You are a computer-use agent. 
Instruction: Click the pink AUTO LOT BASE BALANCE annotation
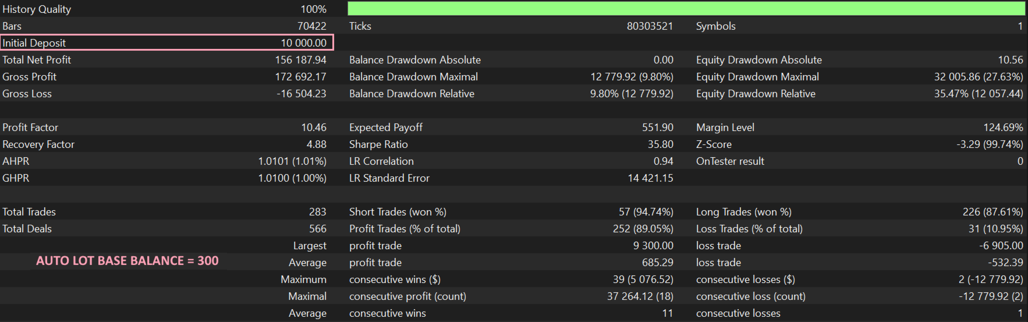(x=127, y=261)
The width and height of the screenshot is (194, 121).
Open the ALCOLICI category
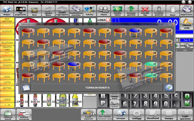tap(7, 31)
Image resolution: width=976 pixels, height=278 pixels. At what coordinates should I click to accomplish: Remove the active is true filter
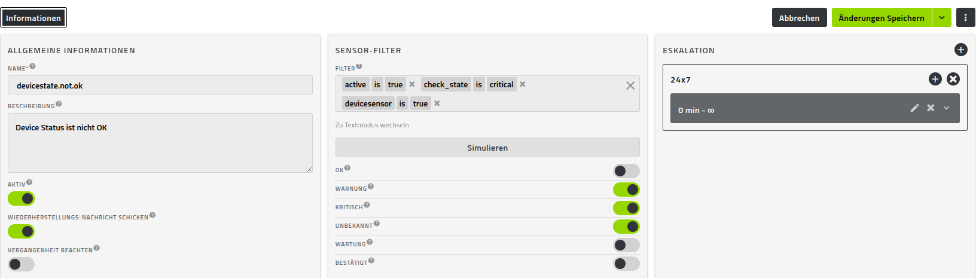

******************************

### [AIM OF THE TASK]
Output the material above exactly, without pictures.

### [EXPECTED OUTPUT]
You are a computer-use agent. 
Instruction: Click the pink AUTO LOT BASE BALANCE annotation
(x=127, y=261)
The width and height of the screenshot is (194, 121).
Open the ALCOLICI category
tap(7, 31)
Image resolution: width=976 pixels, height=278 pixels. At what coordinates should I click to accomplish: Remove the active is true filter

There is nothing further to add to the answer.